If you guessed the Thomas M. Cooley Law School, then you were correct. Elie Mystal’s years of coverage about this law school have served a purpose after all. If you took heed of his warnings, then we must congratulate you, because it looks like he helped you to avoid a complete catastrophe.

That’s right, Cooley Law — a school with a total of five campuses across Michigan and Florida, whose enrollment dropped by 40.6 percent over the past few years — is finally raising its hands in defeat. After years of statements from Dean Don LeDuc that the school was doing just fine, and despite the fact that the S&P gave it a negative rating, and despite the fact that it recently raised tuition by 9 percent to presumably cover its operational costs, the school seems to be throwing in the towel. Not even affiliating the law school with a public university could save the program from itself. Sure, Cooley Law has weathered class-action lawsuits about its quality, but it could no longer stand up against the staggering decline of legal market.

Today, we received a rather shocking notice that was posted on Cooley Law’s internal portal page:

As with most law schools across the country, Cooley’s enrollment and revenue have continued to decline. Despite our ongoing cost control efforts, it has become apparent that we must now reassess our costs, including our faculty and staff levels, in light of current enrollment. Thus, Cooley’s board of directors and administration are instituting a financial management plan designed to right size and reinvent the school. Unfortunately, and as has occurred at a number of other law schools, the plan will include faculty and staff layoffs. As part of the plan, Cooley will also hold off enrolling incoming first-term students at the Ann Arbor campus for fall 2014, though all currently enrolled Ann Arbor students will continue to be able to pursue the school’s full curriculum.

Wow. Considering that Cooley Law once declared that it was the second-best law school in the country, this is major. The announcement goes on to state that the school “has a history of making transformative decisions in response to our students’ needs,” but this time around, the school decided that some students no longer needed to attend Cooley. Look at it this way: Cooley Law just saved a whole bunch of law students the trouble of taking out hundreds of thousands of dollars in student loans for a 26.9 percent chance of working full-time as a lawyer after graduation.
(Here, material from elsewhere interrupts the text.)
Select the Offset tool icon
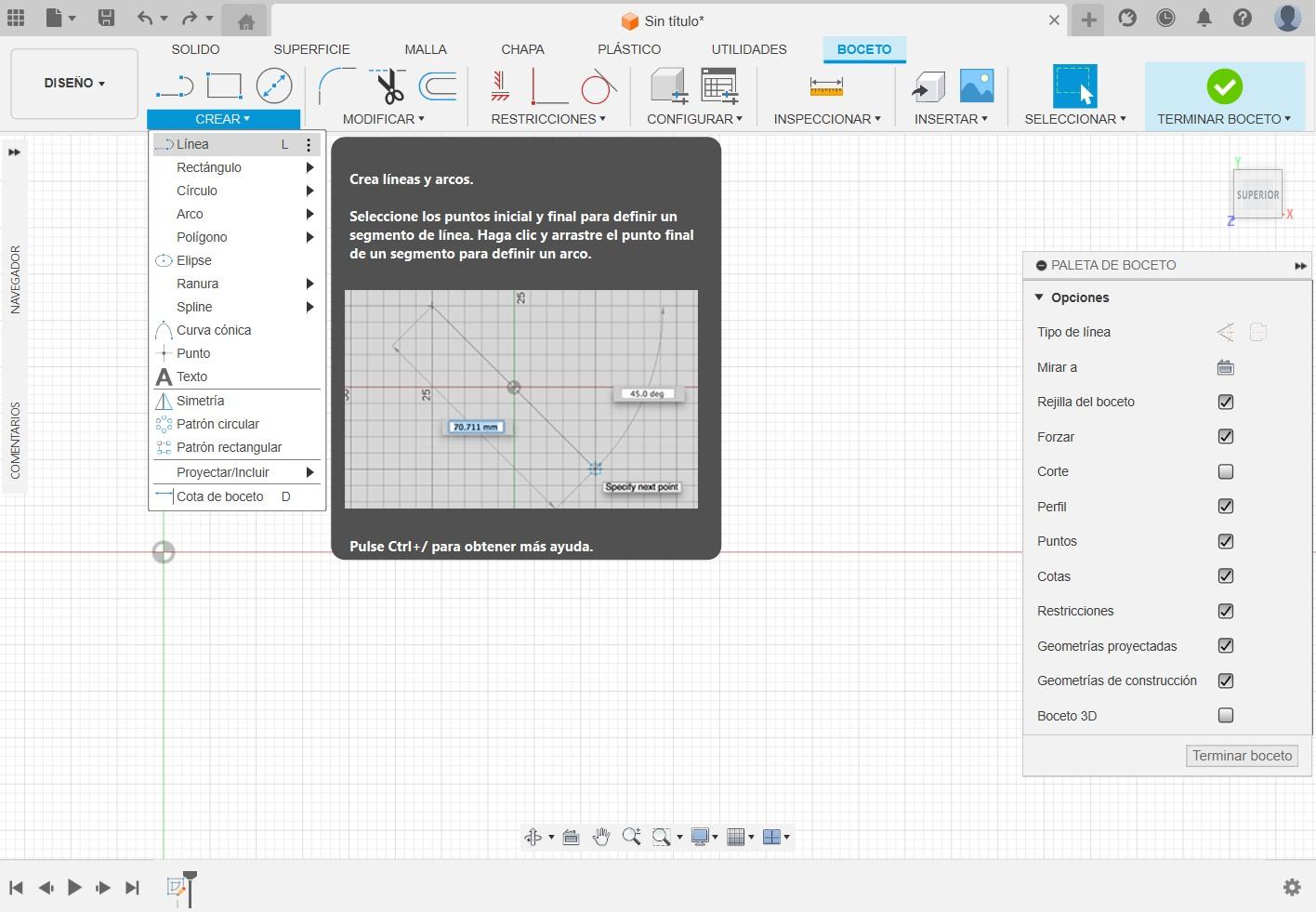Screen dimensions: 1316x912 tap(438, 86)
Pay close attention, because we’re about to offer a very high compliment to the Thomas M. Cooley Law School: what the school did was commendable.

Yes, Ann Arbor is a small campus, but instead of sentencing those students along with its other thousands of students (yes, thousands — its class of 2013 graduated 1,143 students) to a lifetime of seemingly insurmountable debt, Cooley opted to fall on its own sword and eat the minimal profits it would have reaped. It may be just one campus, but Cooley is the first law school in the nation to stop enrolling students because there are TOO DAMN MANY OF THEM. Cooley is working to “reinvent” itself, and right now, that means not enrolling any students in Ann Arbor because it’s too much of a burden.

To those who may lose their jobs because of this, we hate to say it, but perhaps you should have seen this coming. We certainly wish you the best of luck in the future, wherever your career brings you.

For now, we can’t help but wonder what’s next for Cooley Law. Will it stop enrolling students at all of its campuses? Will it decide to close down for good? Its future is yet untold, but this is very, very foreboding.

UPDATE (3:15 p.m.): According to, Cooley Law acknowledged that it would be conducting faculty and staff layoffs in an announcement posted to its official website, but that message fails to mention anything about the elimination of the first-year program from the Ann Arbor campus. The memo concerning the Ann Arbor campus was posted only to the school’s internal portal page, and we have a copy of it which you can see for yourself on the following page, if you’re interested.

UPDATE (3:30 p.m.): According to the ABA Journal, incoming 1Ls who were accepted to Cooley’s Ann Arbor campus will have the option to attend any of the other Cooley campuses. Dear Lord, please help these would-be law students see the error of their ways. Does this mean that the Ann Arbor campus is going to be shut down? James Robb, Cooley’s associate dean of external affairs and senior counsel, said there were no plans to do so at this point. Perhaps they’re waiting for all current 2Ls and 3Ls to graduate.